Hali's Journey with NMOSD Part 1: No Relief, No Answers

I had just turned 19 two weeks earlier and was working as a soft playworker at my new childcare job. On the 9th of August 2021, unexpectedly I developed a fever. Thinking it was COVID-19, I took time off work and went for a PCR test. However, the PCR test results came up as negative. I figured it was just a common cold. What I'd learn much later was that I was experiencing my first symptoms of NMO.

I was sick and had no answers

A few days later, I developed shivers and cold sweats. After that, I developed a rash on the left side of my neck which, when I touched it, would cause severe pain in my brain and intense tremors. That is when I got worried; I had to get this checked out quickly so I could go back to work, and back to my normal routine. So, on the 16th of August, I visited the A&E (emergency room) for the first time. I waited for over 6 hours just to be told I was "probably recovering from COVID" and to "eat some salty crackers" for the tremors. I was given some antibiotics for the rash and sent home.

Things just got worse

My condition began to get worse. I lost my appetite, and was unable to keep food in my system. I ended up losing 8kg (17 lbs) in just a few days. I developed violent hiccups that would last for hours. I could not stand on my own, and my parents had to do everything for me. I could barely form a sentence without struggling. The nerve pain spread from my brain to my neck, chest, and arms. Every time I would move, I would get these "attacks" of agonizing nerve pain that would let out heat and leave me paralyzed until they ended.

I couldn't sleep

Due to the frequent "attacks" in my brain, I started to lose my hearing. At night, I would be unable to sleep because of the constant body jerks and the burning and tingling I had in my arms. I would try to sleep with ice packs on my arms and had to take cold showers almost every 30 minutes to calm the pain down. But the relief would only last for a few minutes.

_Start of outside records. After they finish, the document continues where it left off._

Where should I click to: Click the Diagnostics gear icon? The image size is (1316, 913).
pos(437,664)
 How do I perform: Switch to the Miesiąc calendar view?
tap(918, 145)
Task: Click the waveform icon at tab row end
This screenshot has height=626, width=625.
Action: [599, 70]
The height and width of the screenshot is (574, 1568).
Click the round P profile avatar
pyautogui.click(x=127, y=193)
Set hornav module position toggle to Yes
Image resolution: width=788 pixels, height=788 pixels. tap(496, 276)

My doctor didn't help at all

I decided to visit my GP (primary care provider). I explained to her what I was going through, but she didn’t seem to take in a word I was saying. She began to ask me what I thought was wrong with me. I wouldn’t visit the GP if I knew what was going on with me. She was reluctant to prescribe me any painkillers for the nerve pain until my mother explained how awful it was to witness her daughter going through this without any answers.

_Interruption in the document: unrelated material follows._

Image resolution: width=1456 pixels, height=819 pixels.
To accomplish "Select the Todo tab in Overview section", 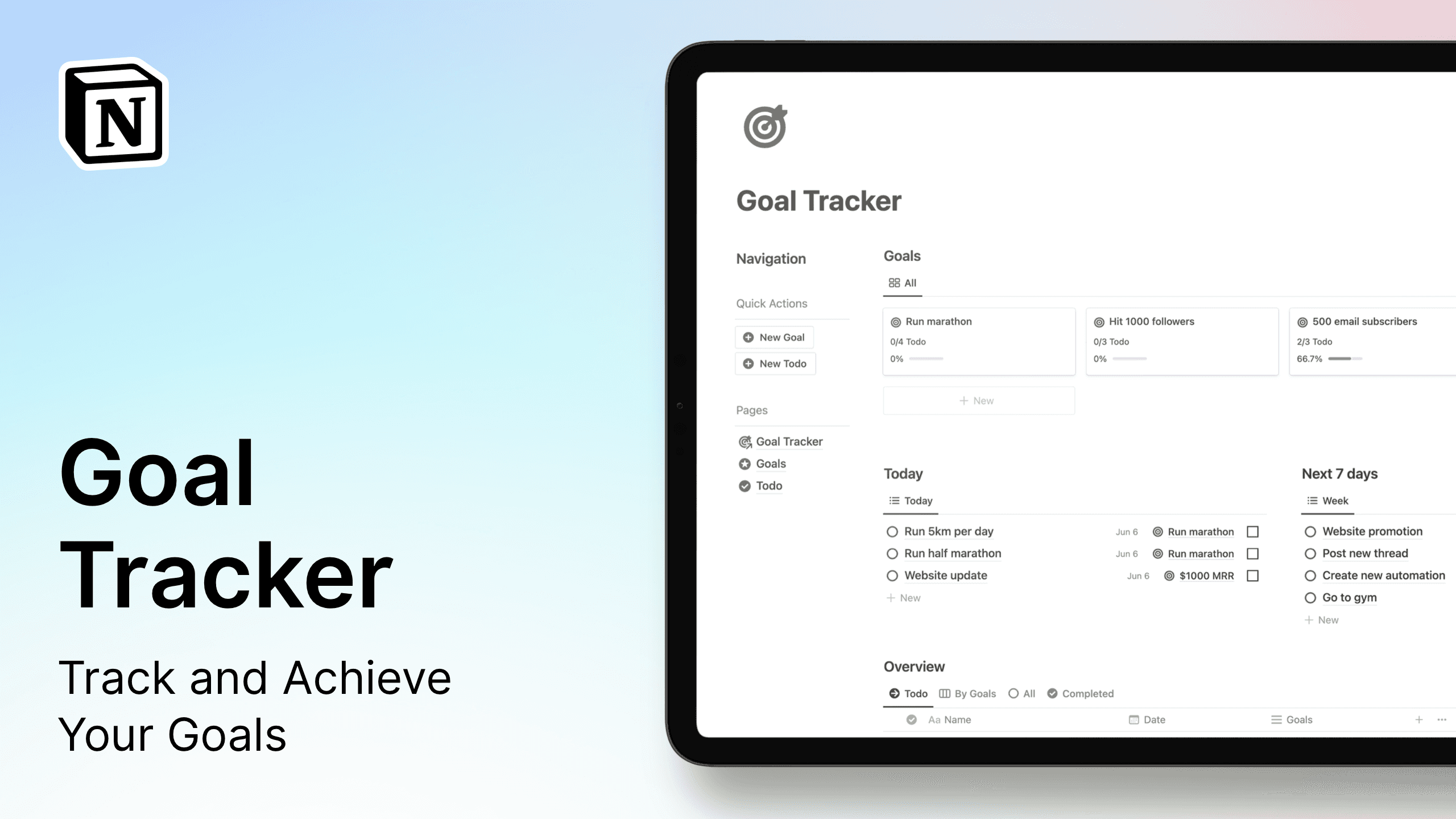I will coord(907,693).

"It's probably all in your head"

I finally started these painkillers, but they weren’t helping. I gave my GP another call and she proceeded to tell me "it's probably all in your head." The nerve pain started to spread to my legs, I developed double vision and lost feeling in my left hand and foot. I visited the local A&E and yet again was sent home without any answers. The doctor seemed clueless.

"Was I going to die?"

What was I supposed to do? I had already suffered for three weeks without any relief. Things were just getting worse and worse, and I felt hopeless because no one was able to help me. I lost the ability to speak, swallow, hear, see and walk. I lost my independence. Was this it? Was I going to die?

Does the start of Hali's journey with NMO sound familiar to you? What similarities do you share with her?